Читаем Ellery Queen’s Mystery Magazine. Vol. 5, No. 19, November 1944 полностью

“I only told Mr. Hendrixson that so he would not worry,” she explained. “You do not think I am not going down to see the sights.”


She was tall. I am short and thick. I had to look up to see her face — to see as much of it as the rain-grey night would let me see.

“You’ll be soaked to the hide, running around in this rain,” I objected.

“What of that? I am dressed for it.”

She raised a foot to show me a heavy waterproof boot and a woolen-stockinged leg.

“There’s no telling what we’ll run into down there, and I’ve got work to do,” I insisted. “I can’t be looking out for you.”

“I can look out for myself.”

She pushed her cape aside to show me a square automatic pistol in one hand.

“You’ll be in my way.”

“I will not,” she retorted. “You’ll probably find I can help you. I’m as strong as you, and quicker, and I can shoot.”

The reports of scattered shooting had punctuated our argument, but now the sound of heavier firing silenced the dozen objections to her company that I could still think of. After all, I could slip away from her in the dark if she became too much of a nuisance.

“Have it your own way,” I growled, “but don’t expect anything from me.”

“You’re so kind,” she murmured as we got under way again, hurrying now, with the wind at our backs speeding us along.

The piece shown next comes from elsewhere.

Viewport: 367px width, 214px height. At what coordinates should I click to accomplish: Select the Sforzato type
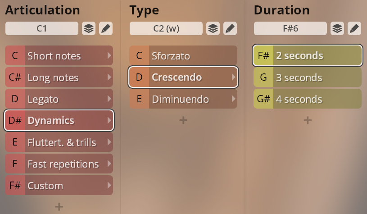click(x=183, y=55)
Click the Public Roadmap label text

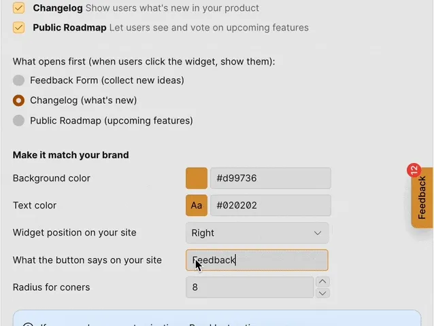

Occasionally dark figures moved on the road ahead of us, but too far away to be recognizable. Presently a man passed us, running uphill — a tall man whose nightshirt hung out of his trousers, down below his coat, identifying him as a resident.

“They’ve finished the bank and are at Medcraft’s!” he yelled as he went by.

“Medcraft is the jeweler,” the girl informed me.

The sloping under our feet grew less sharp. The houses — dark but with faces vaguely visible here and there at windows — came closer together. Below, the flash of a gun could be seen now and then.

Our road put us into the lower end of the main street just as a staccato rat-ta-tat broke out.

I pushed the girl into the nearest doorway, and jumped in after her.

Bullets ripped through walls with the sound of hail tapping on leaves.

That was the thing I had taken for an exceptionally heavy rifle — a machine gun.

The girl had fallen back in a corner, all tangled up with something. I helped her up. The something was a boy of seventeen or so, with one leg and a crutch.

“It’s the boy who delivers papers,” Princess Zhukovski said, “and you’ve hurt him with your clumsiness.”

The boy shook his head, grinning as he got up.

“No’m, I ain’t hurt none, but you kind of scared me, jumping on me.”

She had to stop and explain that she hadn’t jumped on him, that she had been pushed into him by me, and that she was sorry and so was I.

“What’s happening?” I asked the newsboy when I could get a word in.

“Everything,” he boasted, as if some of the credit were his. “There must be a hundred of them, and they’ve blowed the bank wide open, and now some of ’em is in Medcraft’s, and I guess they’ll blow that up, too. And they killed Tom Weegan. They got a machine gun on a car in the middle of the street.”

“Where’s everybody — all the merry villagers?”

“Most of ’em are up behind the Hall. They can’t do nothing, though, because the machine gun won’t let ’em get near enough to see what they’re shooting at, and that smart Bill Vincent told me to clear out, ’cause I’ve only got one leg, as if I couldn’t shoot as good as the next one, if I only had something to shoot with!”

“That wasn’t right of them,” I sympathized. “But you can do something for me. You can stick here and keep your eye on this end of the street, so I’ll know if they leave in this direction.”

“You’re not just saying that so I’ll stay here out of the way, are you?”

“No,” I lied. “I need somebody to watch. I was going to leave the princess here, but you’ll do better.”

“Yes,” she backed me up, catching the idea. “This gentleman is a detective, and if you do what he asks you’ll be helping more than if you were up with the others.”

The machine gun was still firing, but not in our direction now.

“I’m going across the street,” I told the girl. “If you—”

“Aren’t you going to join the others?”

“No. If I can get around behind the bandits while they’re busy with the others, maybe I can turn a trick.”

“Watch sharp now!” I ordered the boy, and the princess and I made a dash for the opposite sidewalk.

We reached it without drawing lead, sidled along a building for a few yards, and turned into an alley. From the alley’s other end came the smell and wash and the dull blackness of the bay.

While we moved down this alley I composed a scheme by which I hoped to get rid of my companion, sending her off on a safe wild-goose chase. But I didn’t get a chance to try it out.

The big figure of a man loomed ahead of us.

Stepping in front of the girl, I went on toward him. Under my slicker I held my gun on the middle of him.